** Opening QUOTED PASSAGE block **

A: Your immune system is like an army that is ready to spot and stop invaders like the viruses that cause chickenpox and the flu. Your immune system also goes to war when an old infection comes back to life. But after the battle is over, your immune system quiets down and waits for the next fight.

When a virus like those that cause chickenpox and the flu enters your body, specialized cells in your immune system recognize it as foreign, and start to attack. Some immune system cells make antibodies. These molecules float in the blood and attach to any viruses that are in the blood to destroy them.

Other immune system cells recognize that the virus has entered some of your cells because pieces of the virus stick out of the cell. Your immune system cells attack and kill your infected cells because the virus can only multiply and thrive inside your cells. Your immune system stops the virus from multiplying by killing the cells where it lives. You have plenty of uninfected cells, so killing a few infected ones usually doesn't hurt you.

Usually, the parts of your body that may have been injured by the virus infection heal and recover fully. That is true of the flu, for example.

** Closing QUOTED PASSAGE block **
** Opening ENTRIES SUPPLIED block **

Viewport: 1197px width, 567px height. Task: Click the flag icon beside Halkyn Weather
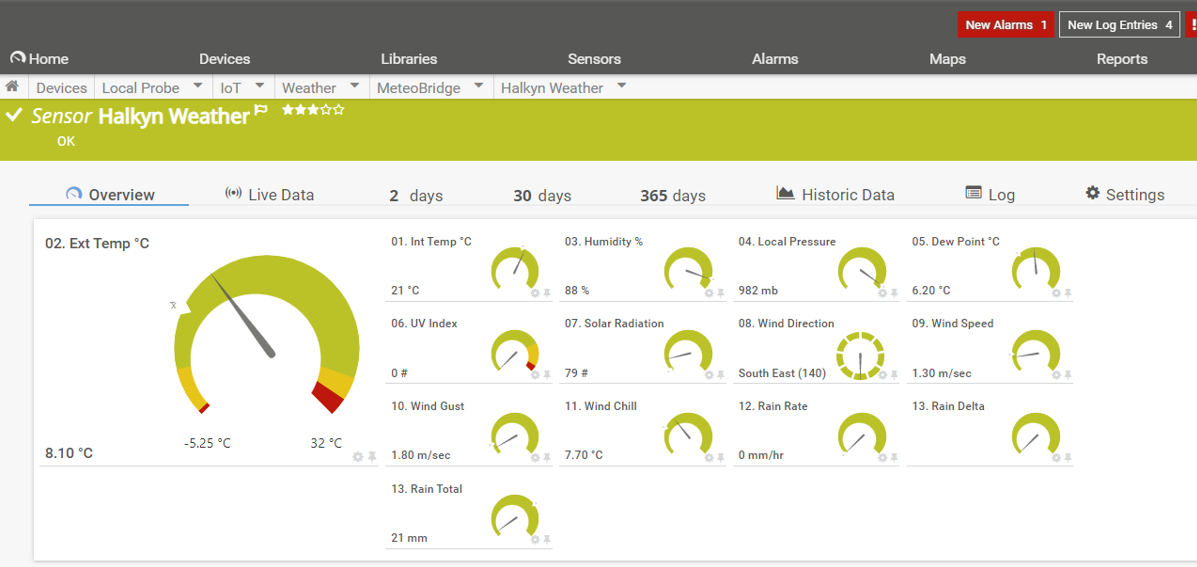(261, 111)
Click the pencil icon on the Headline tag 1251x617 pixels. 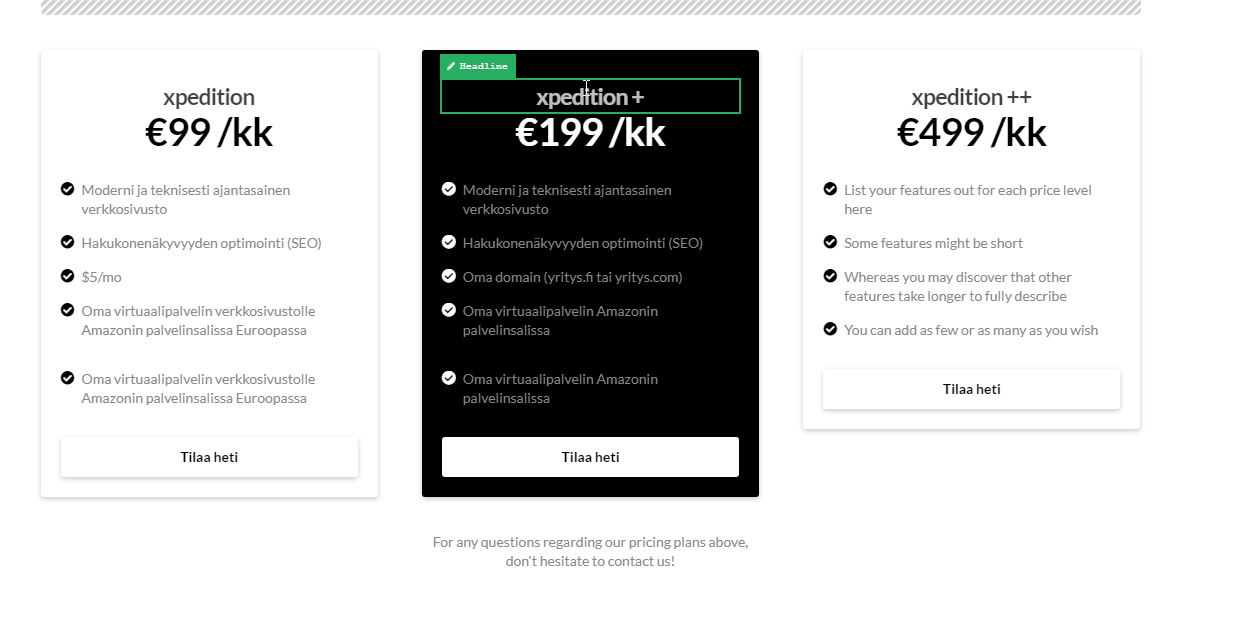click(451, 66)
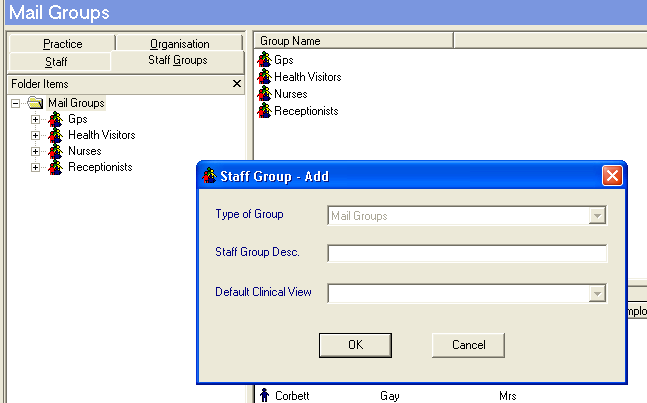Select the Gps icon in Group Name list

[x=264, y=61]
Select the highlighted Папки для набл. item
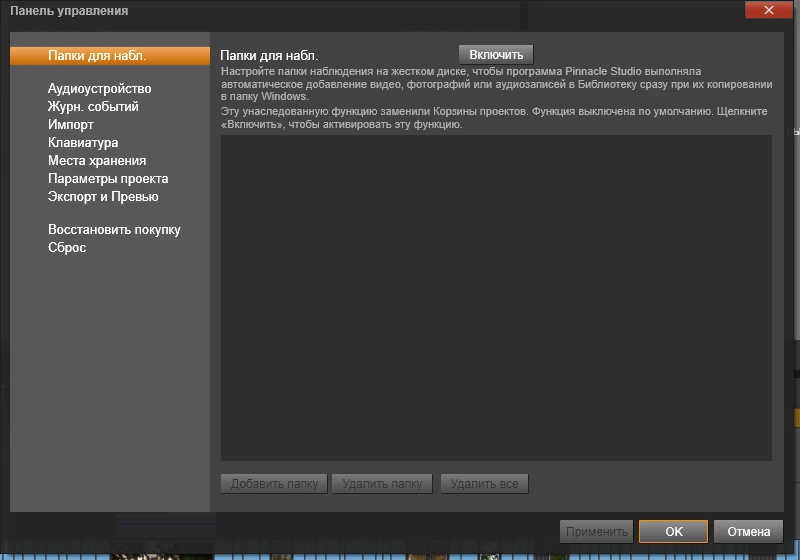This screenshot has height=560, width=800. point(110,56)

** Closing ENTRIES SUPPLIED block **

▶ **PARTS OF THE EXERCISE**
A - List every noun in the immune system explanation that belongs to its comparison of the body's defenses to warfare.
B - Extend the explanation of how the immune system fights viruses, picking up after its final sentence about the flu.

▶ **RESULTS**
A - army, invaders, war, battle, fight

B -
The response of the immune system varies depending upon the specific infectious organism and whether the immune system is healthy vs. compromised.

Sometimes a virus causes lasting damage, even in people with healthy immune systems. Polio, a disease caused by the poliovirus, can cause paralysis before the virus is eliminated from the body. Fortunately, because of immunizations, polio is rare in most developed nations.

Sometimes the immune system cannot eliminate a virus. Varicella-zoster virus, the cause of chickenpox, is an example. You won't get chickenpox again. However, once you are infected, the virus remains in your body for the rest of your life. The immune system usually keeps it from becoming active and causing trouble.

But this protection is not perfect. After causing chickenpox, the virus settles down in some of our nerve cells. It can become active many years later to cause the rash and pain of the disease commonly called "shingles." When the virus reactivates, the immune system typically attacks it again and beats it back into a quiet state.

Influenza is a special problem because the virus that causes the flu has the ability to change its genetic makeup easily, and it does so frequently. So having the flu in the past caused by one strain, won't protect you in the future.

(Anthony L. Komaroff, M.D., is professor of medicine and editor-in-chief of Harvard Health Publications at Harvard Medical School. Dr. Komaroff has served on various advisory committees to the federal government, and is an elected Fellow of the American Association for the Advancement of Science.)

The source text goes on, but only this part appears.